A friend of mine has one of those Zoom field recorders, I don’t know the model, it’s one of the bigger ones, and he samples with that a lot. The results are extremely good for a little ~$300 device.

Edit: forgot to mention, I’ve had mixed results doing line in return recording with outboard synths in Renoise. It’s generally a latency issue, there’s a setting to adjust that for each track on the… I don’t know what you call it, track header? The first thing in the DSP for each track. Sometimes it drifts too but I generally get what I want recorded messing with latency settings,

As of now, I come up with a melody, or whatever I want to do. I enter the notes in the phrase, and have to add and “OFF” note after each one to stop the envelope generator. It sounds like crap. Compared to the exactly the same notes on a CV/Gate sequencer, it just sounds loose. Another issue. For example I want to make some sort ofarpeggiated pattern that is faster than the master clock of Renoise, as far as I know I can’t bypass that if I’m using the Phrase editor.

What I do is I use the Cx command in the Pan-column for the note. This way you can set it to cut the note after x-ammount of ticks instead of having to use OFF’s.

What it does with MIDI is it sends a MIDI-note off after x-ticks so the envelopes will be able to retrigger. The MS-20 is quite finicky about needing some time between the notes to retrigger so experiment with the x-value but I would start at about 8 or 9 and experiment from there.

^ that’s bloody clever. I’ve been stumbling along with Extreme Sample Converter’s buggy hardware synth “converter”. Sometimes it does a great job, sometimes it’s a chaotic mess. Or just doing it in Reaper and slicing the results in Renoise – time consuming. Thanks for this tip.

Ok, so I had an idea, and I’m trying it out right now, will let you know how it goes. Currently waiting for 15 minutes to go by. Based on EatMe’s method:

Make a pattern with all notes. ALL OF THEM. LPB 1, lowest possible BPM. Note off every now and then.

Trick to creating a pattern with all notes: program an octave, copy paste, use advanced editor to increase the octave. Copy paste the 2 octaves, and used the advanced editor again to incrase them to the correct octave. Copy paste all of that again, and now you only need 2 more octaves.
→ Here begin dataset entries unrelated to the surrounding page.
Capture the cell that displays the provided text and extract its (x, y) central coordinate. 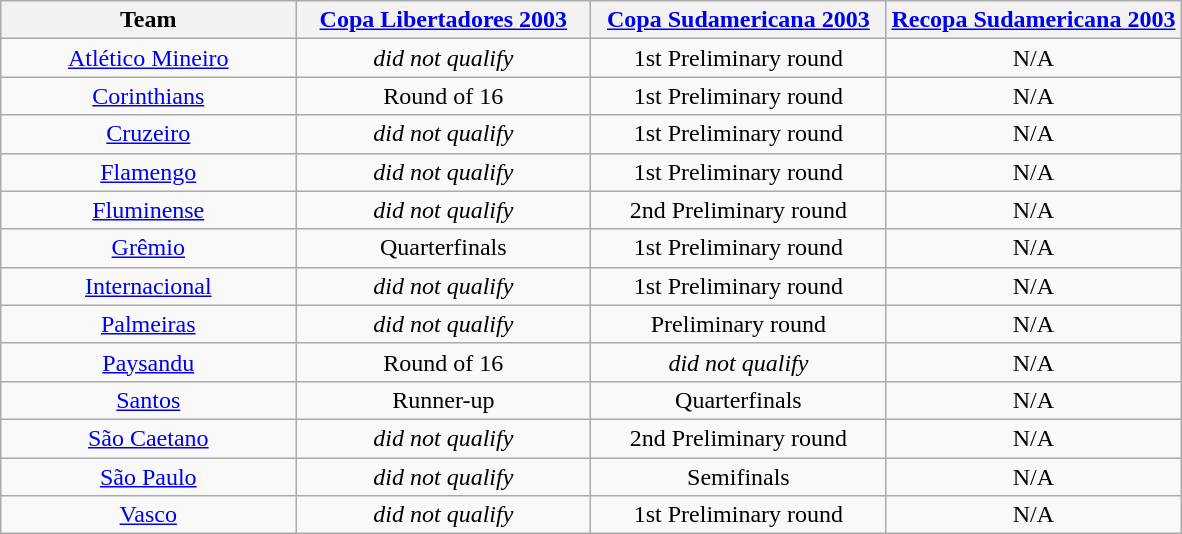
Semifinals (738, 477)
Internacional (148, 286)
Runner-up (444, 400)
Grêmio (148, 248)
Paysandu (148, 362)
Santos (148, 400)
Atlético Mineiro (148, 58)
Corinthians (148, 96)
São Caetano (148, 438)
Cruzeiro (148, 134)
Team (148, 20)
Recopa Sudamericana 2003 (1034, 20)
Copa Libertadores 2003 (444, 20)
Preliminary round (738, 324)
Copa Sudamericana 2003 (738, 20)
São Paulo (148, 477)
Flamengo (148, 172)
Palmeiras (148, 324)
Vasco (148, 515)
Fluminense (148, 210)
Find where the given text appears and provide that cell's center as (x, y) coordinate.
Now my plan is, to use audacity to split the recordings automatically into separate files, numbered in the order they appear in the giant .wav I am creating. Then I will drag and drop them into a Renoise .xrni, and use the automap-spread thing whatever it’s called I can’t remember. Then that’s it, you have your sampled instrument.

I think I didn’t use long enough notes, I need to start over, and it’s going to be like 30 minutes of wait time. But going to let it finish first to make sure audacity will do the thing I think it can do.

edit: Works PERFECTLY. Instructions for audacity:

Go to Analyze>Sound Finder and set it up logically

Go to File>Export Multiple and set that up however you want. I recommend using the file name prefix option.

Press enter 120 times to get past the freakin artist/song/etc dialog boxes.

Then drag them into an .xrni and hit “Distribute”. Perfect. Now does anyone know how to set a loop for multiple samples at the same time?